1 Reyes 19:9 “Allí entró en una cueva y pasó en ella la noche; y he aquí, vino a él la palabra del SEÑOR, y El le dijo: ¿Qué haces aquí, Elías?”
La cueva era puro dolor: Paredes húmedas por el agua filtrada, oscura, polvo acumulado por doquier por el paso del tiempo, una tristeza que lo cubría todo como una pátina. Casi podía olerse en los rincones un olor a fracaso, olor a depresión, se pensaría que así debía sentirse una tumba desde adentro. Porque en las tumbas solo habita la muerte. Y en aquella cueva también. El hombre que se había refugiado en ella no quería vivir más. Estaba cansado, agotado por las incertidumbres de su vida. No lograba que el pueblo al que había sido enviado creyera en un Dios Fiel y Poderoso. Habían decidido seguir creyendo en ídolos mudos, sordos e impotentes para atender a sus necesidades.
Cansado de luchar contra corriente, se había refugiado en esa cueva a esperar la muerte. Porque muerto de miedo ya estaba. El mensaje que había recibido era claro: “mañana a esta hora estarás muerto” le habían dicho. Y él lo creyó. El sibilante aliento del diablo lo había alcanzado y sus defensas estaban por lo suelos, como lo estaba también su fe y su alma.
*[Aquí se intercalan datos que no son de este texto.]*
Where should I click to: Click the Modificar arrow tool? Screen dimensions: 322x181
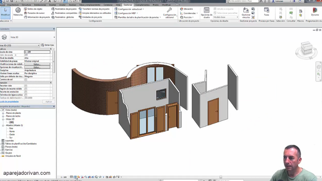point(5,12)
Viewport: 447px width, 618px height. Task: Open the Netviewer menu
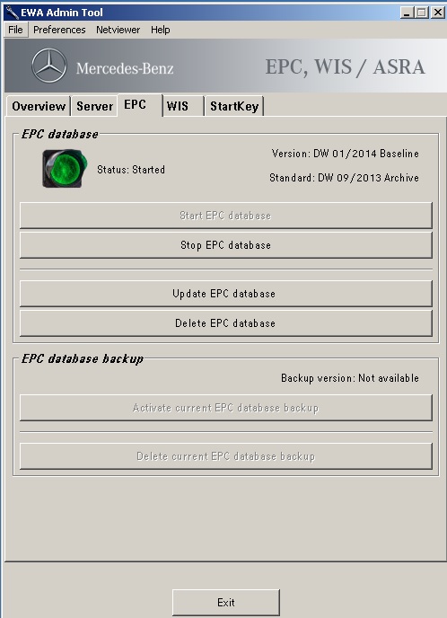(118, 30)
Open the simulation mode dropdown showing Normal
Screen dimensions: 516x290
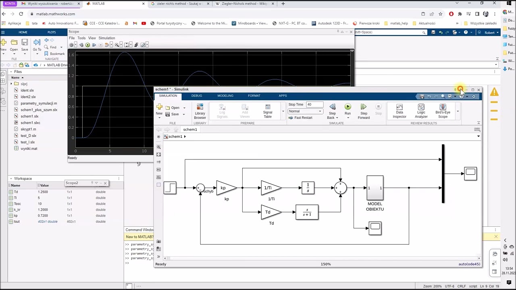click(305, 111)
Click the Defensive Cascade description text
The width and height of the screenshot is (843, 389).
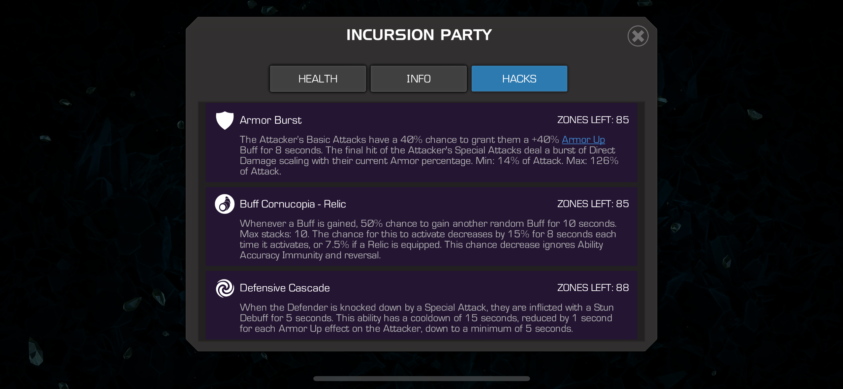pyautogui.click(x=426, y=318)
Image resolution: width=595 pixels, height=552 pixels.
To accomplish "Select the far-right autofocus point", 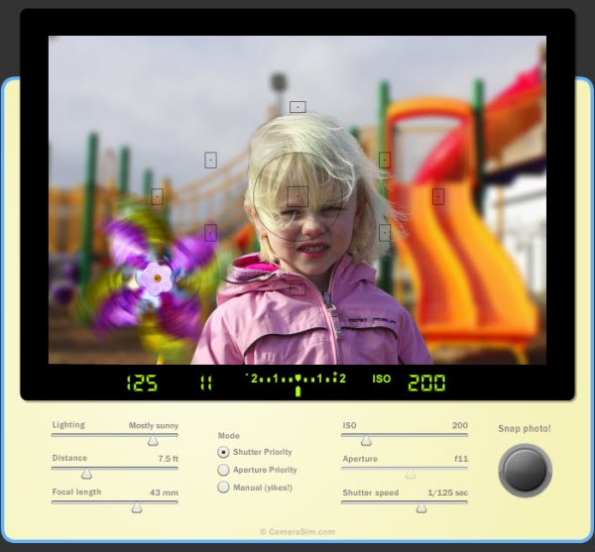I will [438, 196].
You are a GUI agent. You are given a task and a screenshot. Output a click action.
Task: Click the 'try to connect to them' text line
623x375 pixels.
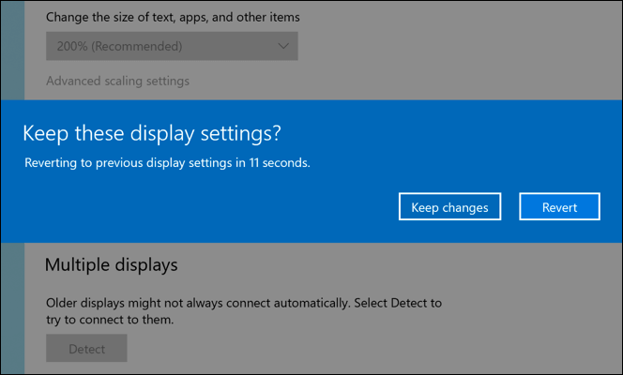(110, 321)
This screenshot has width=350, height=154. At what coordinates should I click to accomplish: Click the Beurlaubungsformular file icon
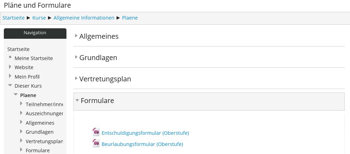pyautogui.click(x=96, y=143)
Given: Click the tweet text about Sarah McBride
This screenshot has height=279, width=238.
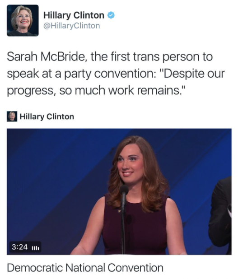Looking at the screenshot, I should pos(116,74).
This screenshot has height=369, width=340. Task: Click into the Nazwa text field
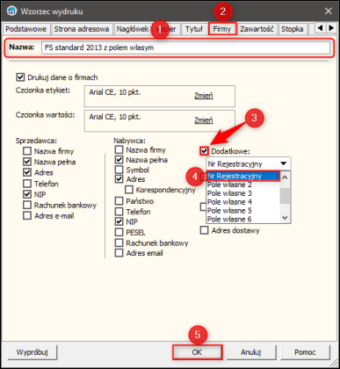coord(185,47)
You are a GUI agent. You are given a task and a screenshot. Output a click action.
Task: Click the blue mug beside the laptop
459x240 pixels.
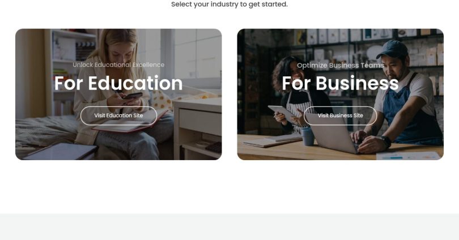[x=308, y=136]
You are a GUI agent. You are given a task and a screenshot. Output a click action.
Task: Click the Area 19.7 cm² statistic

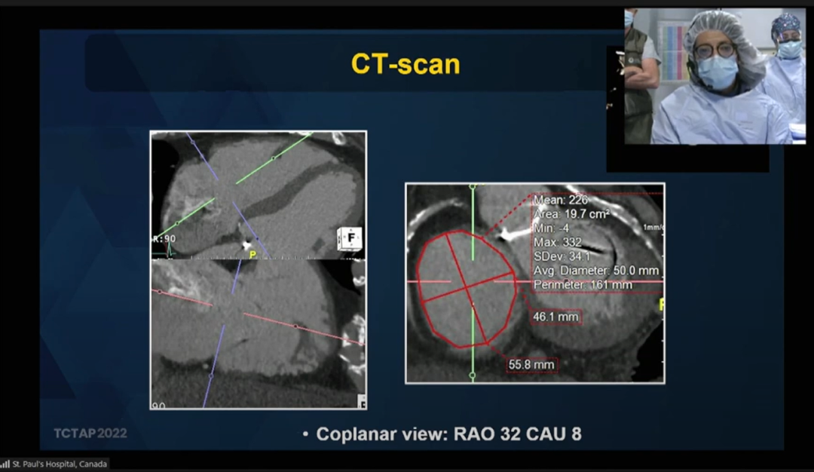[x=571, y=214]
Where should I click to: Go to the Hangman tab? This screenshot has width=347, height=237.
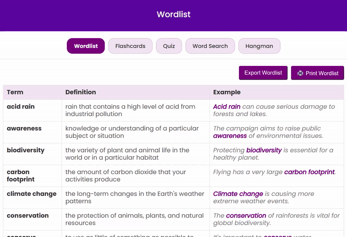(259, 46)
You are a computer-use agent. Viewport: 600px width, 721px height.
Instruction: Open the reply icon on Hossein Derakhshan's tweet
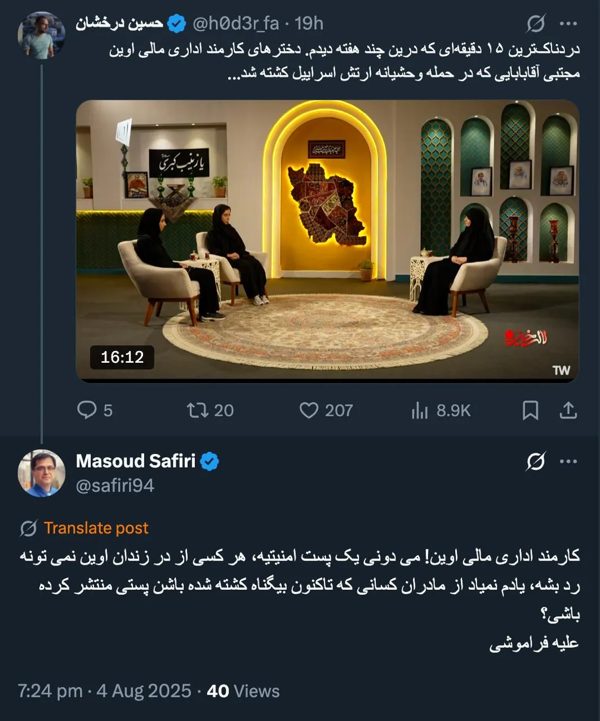click(x=86, y=411)
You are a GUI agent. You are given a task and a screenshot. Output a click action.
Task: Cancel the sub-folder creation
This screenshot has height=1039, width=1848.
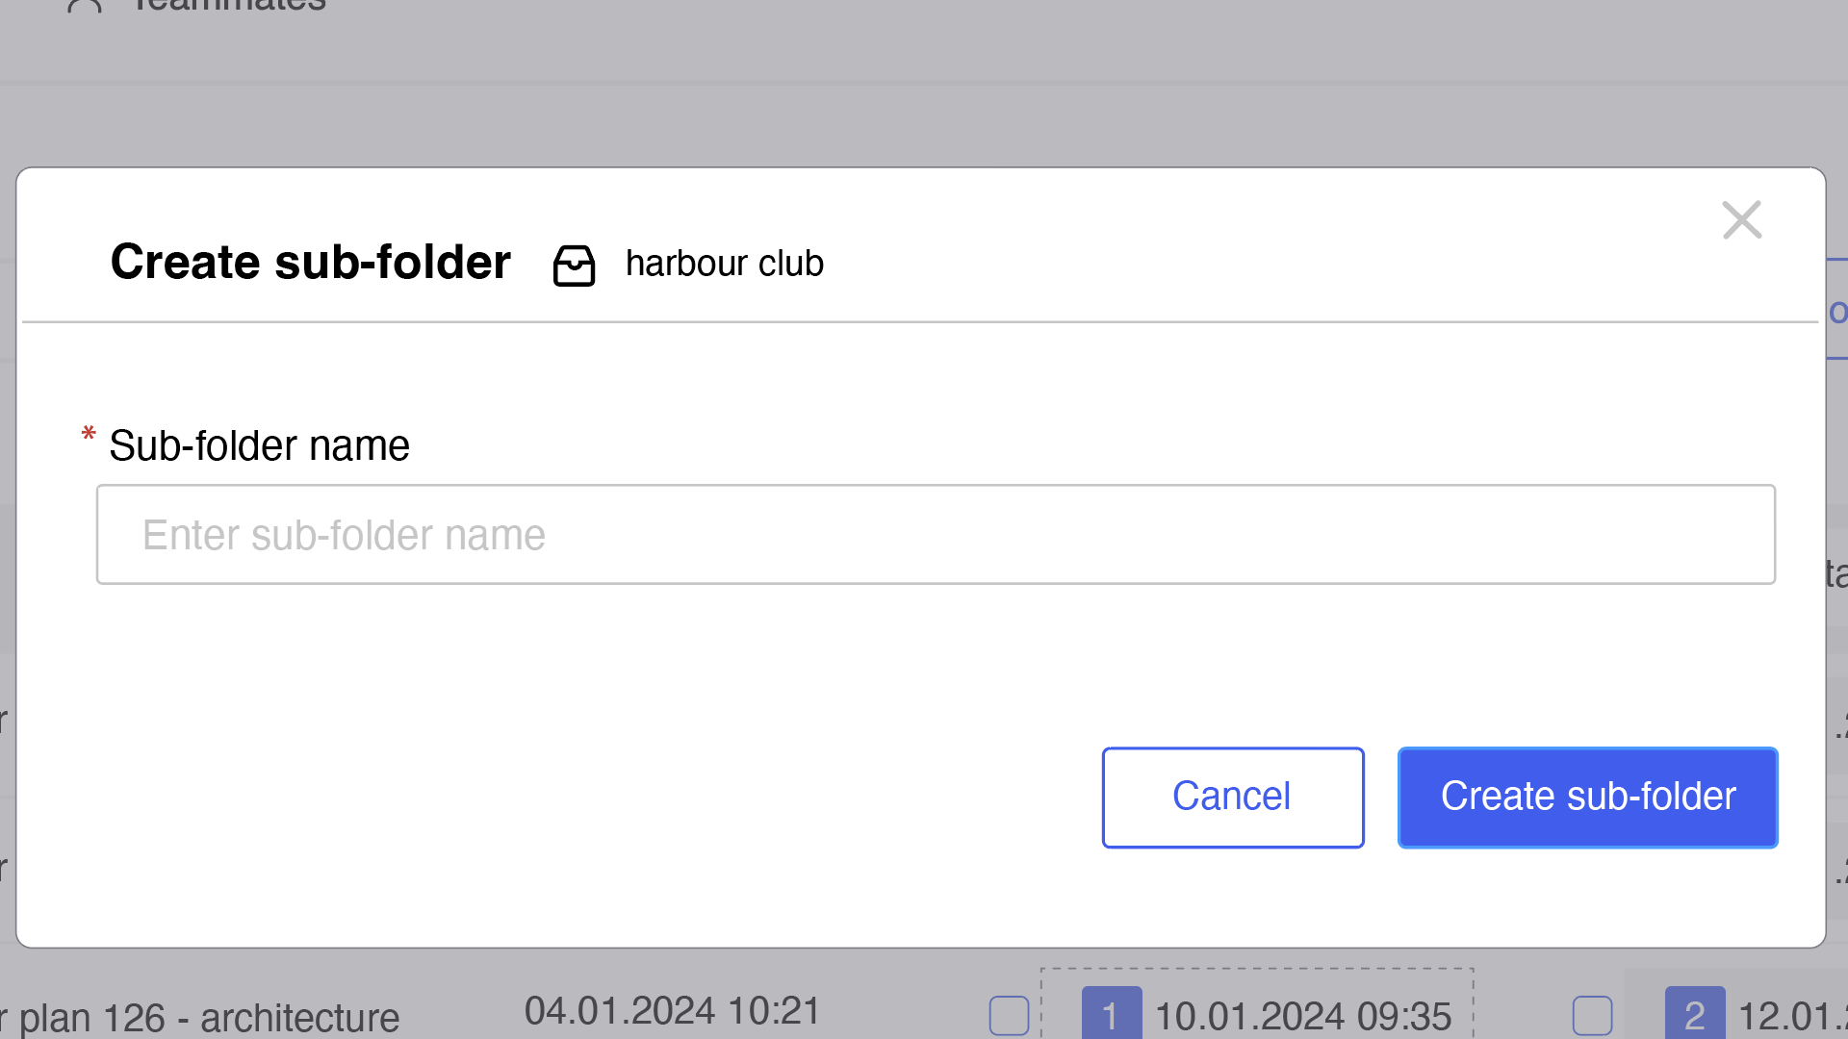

El hombre escondido en esa cueva no parecía lo que era en realidad. Andrajoso. Macilento. Con el rostro pálido por horas y horas de no poder dormir. Su ropa mostraba el fatal estado en el que se encontraba en esos momentos. Sus manos, que antes habían sido poderosas para decapitar ochocientos cincuenta profetas falsos, ahora temblaban por la presión que ejercían sobre su mente y su espíritu las amenazas de aquella mujer. Parecía que ya no había nada más que hacer con él. Fracaso total. Profunda depresión. Había tocado fondo.
Pero Dios -¡cuándo no, nuestro hermoso Dios!-, lo busca. Lo busca porque todavía le puede ser útil. Porque aún no ha terminado con su siervo Elías. Le queda mucho camino que recorrer y necesita hacer aún otros milagros. Una viuda está esperando la respuesta a sus oraciones y solo este andrajoso, fracasado y melindroso profeta tiene la solución. Así que lo saca de su cueva. Los hijos de Dios no fueron hechos para vivir en cuevas. No fueron hechos para vivir entre los vahos apestosos y hediondos del fracaso. No. Fueron hechos para volar como águilas. Para contar estrellas y granos de arena. Para ungir almohadas aunque sean de piedra.
Pregunta: ¿En qué cueva se ha escondido usted? No lo dude: Dios lo encontrará.